Let's talk about videos on the internet
In 2018 I took on a side project, you know like one of the eight billion side projects we developers start and abandon. What I wanted to build is similar to what Mux is today.
Fast-forward to November 2022, I start rebuilding my website for the first time in 5 years and while browsing through my abandoned git repositories on GitHub , I stumbled across this project.
I decided to make a series on my newly formed YouTube channel where we build a simple video platform.
But before that, let’s take a bit about videos on the internet.
What makes up a video?
Like most file formats out there, a video is technically a zip container made up of pictures, graphics, audio, text, and everything else that makes up a video.
There are many video file formats or containers like the infamous MP4, you may have also heard of WebM, Ogg, Matroska (MKV), AVI, and many more. They are all known as video containers and they each define how pictures, graphics, etc should be organized within the container.

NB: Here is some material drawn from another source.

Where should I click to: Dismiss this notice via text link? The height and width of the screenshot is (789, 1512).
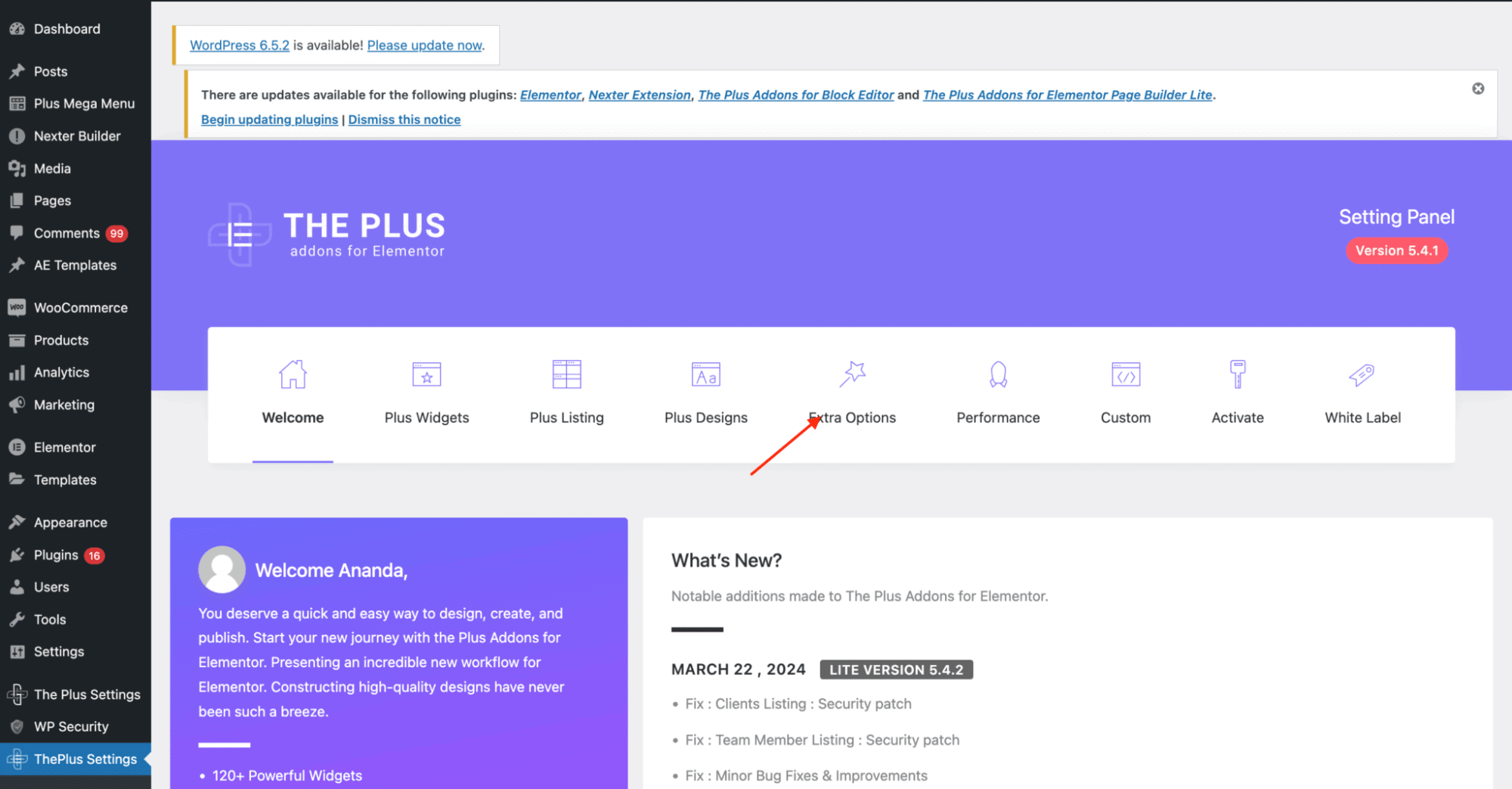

By default, containers are not that great for the internet. Let us use our phones for an example: if you record a minute of video on your phone, the file size can vary from a few megabytes to as much as 12GB and possibly more depending on the phone camera, resolution, and whether you set the RAW option in your camera to on.
Imagine going to YouTube to watch a video that is 10 minutes long and you have to download 120GB of video data. No one will watch or make videos for YouTube or the internet in general… At least not yet.
Data requirements aside, it means most people would need powerful computers with the latest graphic cards and large RAM just to be able to make/play videos online. Devices like mobile phones, smartwatches, and tablets do not even make the cut.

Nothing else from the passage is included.